■ Stored data
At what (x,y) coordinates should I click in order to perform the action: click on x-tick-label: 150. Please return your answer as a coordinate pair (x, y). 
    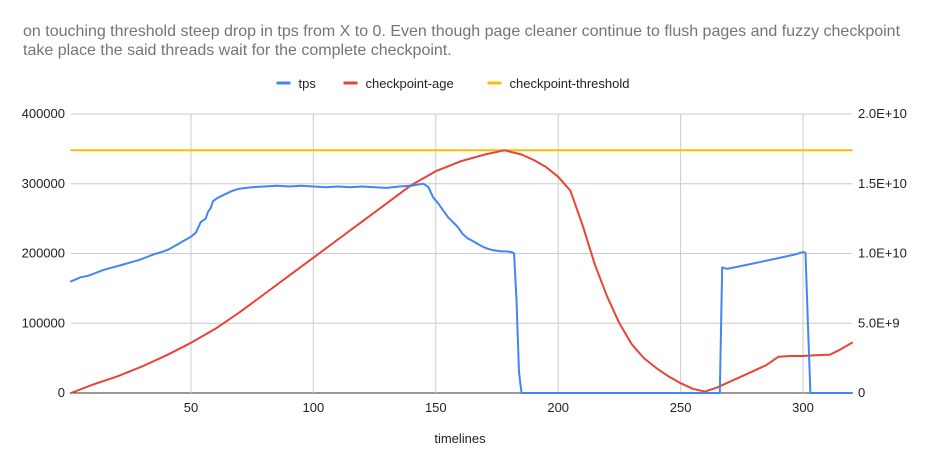
    Looking at the image, I should click on (436, 408).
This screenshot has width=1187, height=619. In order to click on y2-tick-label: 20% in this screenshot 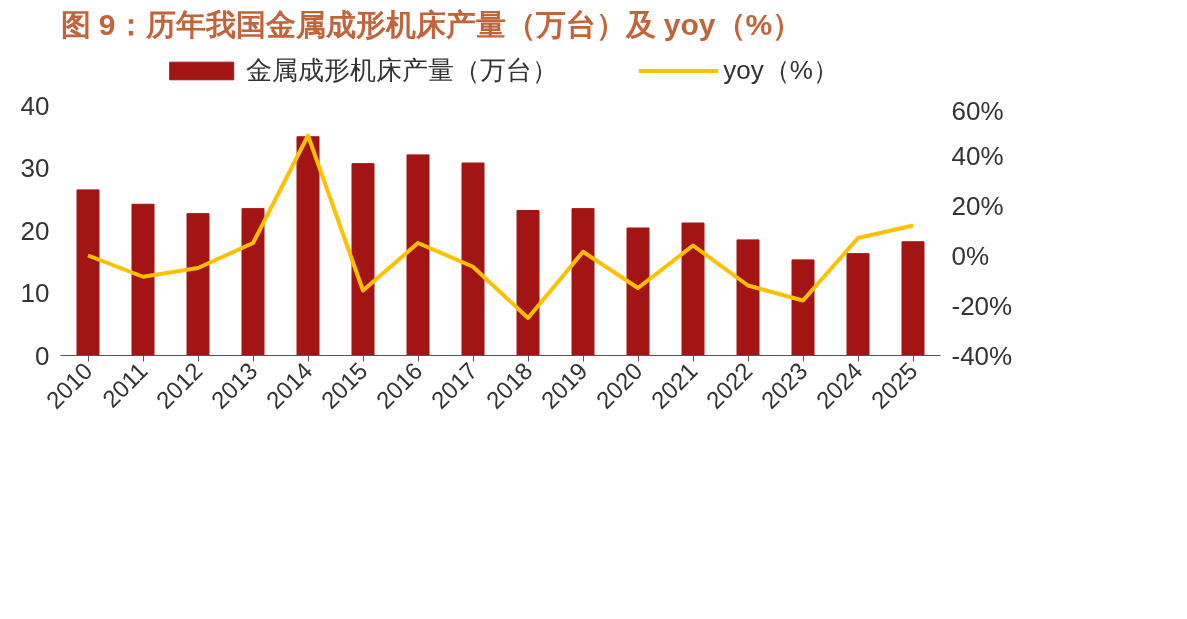, I will do `click(978, 206)`.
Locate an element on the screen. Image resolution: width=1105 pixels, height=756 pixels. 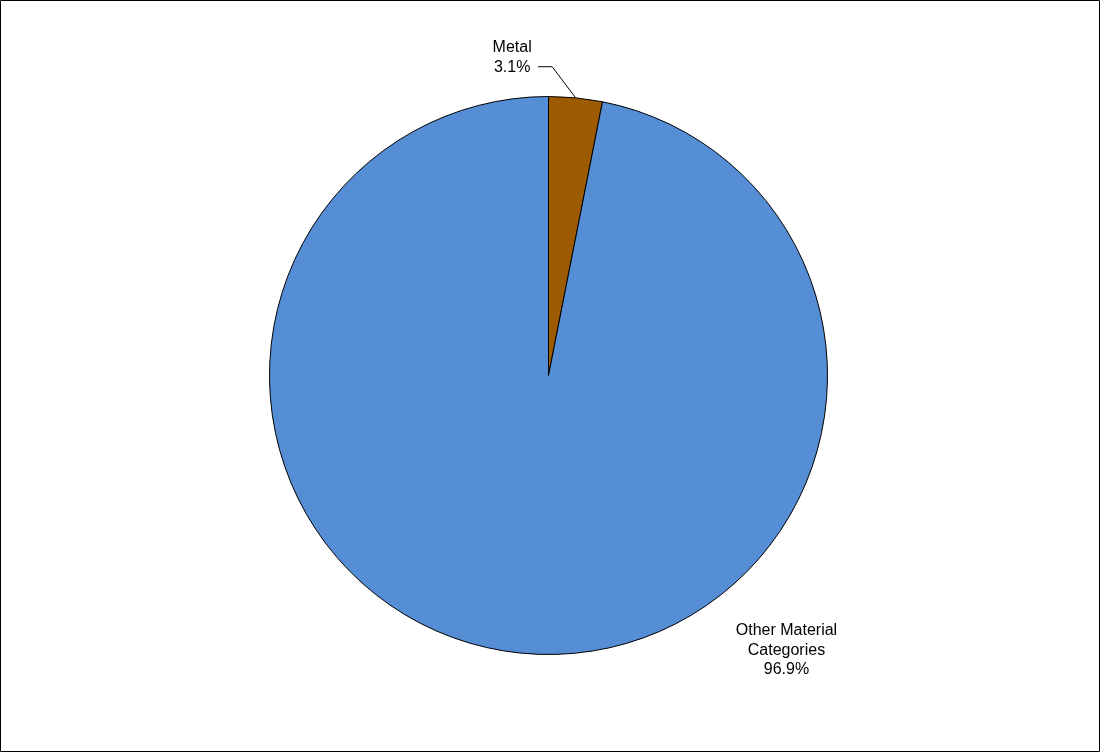
slice-label: Other Material Categories is located at coordinates (786, 640).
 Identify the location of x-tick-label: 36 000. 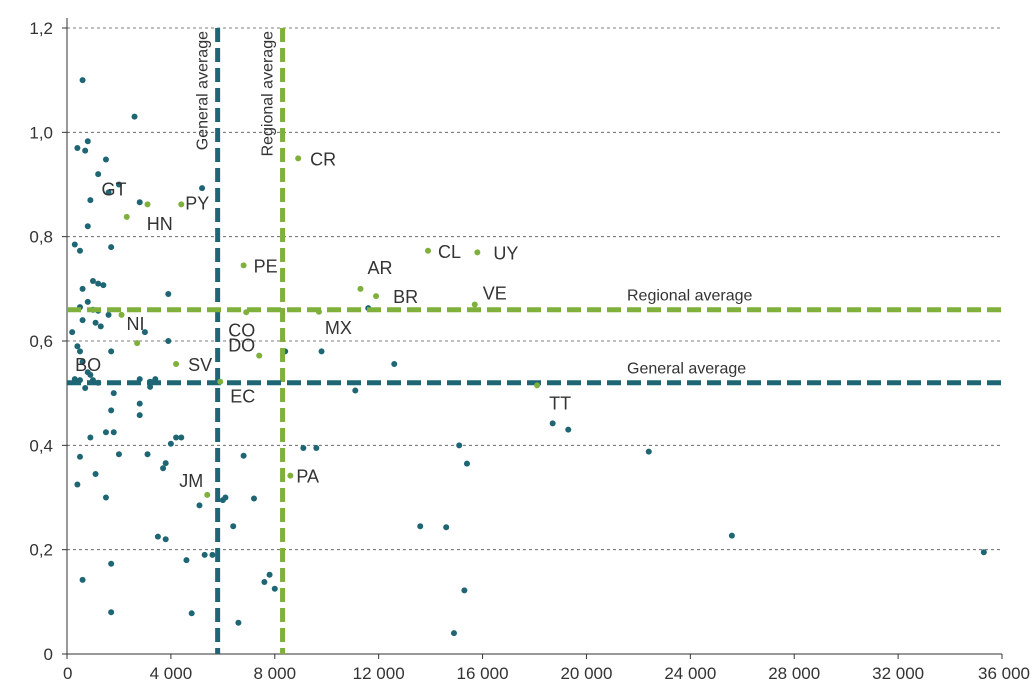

■ WORK ORDER
Convert the stretch of rows from the line containing "Locate an element" through the end of the rows into a JSON list of strings, one string per line, skipping blank lines. Leave the pictures out.

■ RESULT FOR THIS TASK
[
  "Locate an element on the screen. Image resolution: width=1105 pixels, height=756 pixels. ",
  "slice-label: Other Material Categories is located at coordinates (786, 640).",
  " Identify the location of x-tick-label: 36 000. "
]